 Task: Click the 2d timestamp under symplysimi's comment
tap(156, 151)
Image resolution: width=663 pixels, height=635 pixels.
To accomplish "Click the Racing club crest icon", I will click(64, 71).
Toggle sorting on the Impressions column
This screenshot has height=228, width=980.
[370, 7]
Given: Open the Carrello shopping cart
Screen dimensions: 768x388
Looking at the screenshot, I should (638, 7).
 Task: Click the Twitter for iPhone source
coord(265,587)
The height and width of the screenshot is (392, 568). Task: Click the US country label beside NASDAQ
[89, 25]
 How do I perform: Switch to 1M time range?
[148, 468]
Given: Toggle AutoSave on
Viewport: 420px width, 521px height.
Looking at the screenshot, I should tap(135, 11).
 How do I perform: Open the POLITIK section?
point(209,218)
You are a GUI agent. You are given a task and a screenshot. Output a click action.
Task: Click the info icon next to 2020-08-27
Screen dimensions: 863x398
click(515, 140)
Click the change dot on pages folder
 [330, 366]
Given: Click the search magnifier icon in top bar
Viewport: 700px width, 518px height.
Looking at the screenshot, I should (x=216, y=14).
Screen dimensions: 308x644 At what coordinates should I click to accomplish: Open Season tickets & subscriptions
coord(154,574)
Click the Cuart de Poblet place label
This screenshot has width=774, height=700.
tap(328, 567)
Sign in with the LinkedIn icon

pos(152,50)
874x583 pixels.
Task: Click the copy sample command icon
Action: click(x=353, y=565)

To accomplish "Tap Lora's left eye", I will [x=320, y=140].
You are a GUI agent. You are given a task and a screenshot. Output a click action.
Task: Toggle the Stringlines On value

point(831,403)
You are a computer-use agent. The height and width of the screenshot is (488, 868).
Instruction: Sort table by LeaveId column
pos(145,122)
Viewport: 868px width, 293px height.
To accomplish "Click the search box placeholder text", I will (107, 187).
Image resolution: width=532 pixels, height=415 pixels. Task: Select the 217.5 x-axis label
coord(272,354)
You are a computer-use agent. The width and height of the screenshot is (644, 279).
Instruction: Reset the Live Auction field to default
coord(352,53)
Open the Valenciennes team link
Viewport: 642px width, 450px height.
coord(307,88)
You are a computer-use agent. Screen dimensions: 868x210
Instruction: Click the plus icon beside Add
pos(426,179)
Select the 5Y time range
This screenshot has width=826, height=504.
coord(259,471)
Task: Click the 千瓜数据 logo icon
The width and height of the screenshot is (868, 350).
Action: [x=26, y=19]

□ □ □ □ □ □ □

| AIM OF THE TASK |
Set down each entry again, exactly as written.

| RESULT FOR THIS EXERCISE |
 Task: Click the 2d timestamp under symplysimi's comment
tap(156, 151)
Image resolution: width=663 pixels, height=635 pixels.
To accomplish "Click the Racing club crest icon", I will click(64, 71).
Toggle sorting on the Impressions column
This screenshot has height=228, width=980.
[370, 7]
Given: Open the Carrello shopping cart
Screen dimensions: 768x388
Looking at the screenshot, I should (638, 7).
 Task: Click the Twitter for iPhone source
coord(265,587)
The height and width of the screenshot is (392, 568). Task: Click the US country label beside NASDAQ
[89, 25]
 How do I perform: Switch to 1M time range?
[148, 468]
Given: Toggle AutoSave on
Viewport: 420px width, 521px height.
Looking at the screenshot, I should tap(135, 11).
 How do I perform: Open the POLITIK section?
point(209,218)
You are a GUI agent. You are given a task and a screenshot. Output a click action.
Task: Click the info icon next to 2020-08-27
Screen dimensions: 863x398
click(515, 140)
Click the change dot on pages folder
 [330, 366]
Given: Click the search magnifier icon in top bar
Viewport: 700px width, 518px height.
Looking at the screenshot, I should (x=216, y=14).
Screen dimensions: 308x644 At what coordinates should I click to accomplish: Open Season tickets & subscriptions
coord(154,574)
Click the Cuart de Poblet place label
This screenshot has width=774, height=700.
tap(328, 567)
Sign in with the LinkedIn icon

pos(152,50)
874x583 pixels.
Task: Click the copy sample command icon
Action: click(x=353, y=565)

To accomplish "Tap Lora's left eye", I will [x=320, y=140].
You are a GUI agent. You are given a task and a screenshot. Output a click action.
Task: Toggle the Stringlines On value

point(831,403)
You are a computer-use agent. The height and width of the screenshot is (488, 868).
Instruction: Sort table by LeaveId column
pos(145,122)
Viewport: 868px width, 293px height.
To accomplish "Click the search box placeholder text", I will (107, 187).
Image resolution: width=532 pixels, height=415 pixels. Task: Select the 217.5 x-axis label
coord(272,354)
You are a computer-use agent. The width and height of the screenshot is (644, 279).
Instruction: Reset the Live Auction field to default
coord(352,53)
Open the Valenciennes team link
Viewport: 642px width, 450px height.
coord(307,88)
You are a computer-use agent. Screen dimensions: 868x210
Instruction: Click the plus icon beside Add
pos(426,179)
Select the 5Y time range
This screenshot has width=826, height=504.
coord(259,471)
Task: Click the 千瓜数据 logo icon
The width and height of the screenshot is (868, 350).
Action: [x=26, y=19]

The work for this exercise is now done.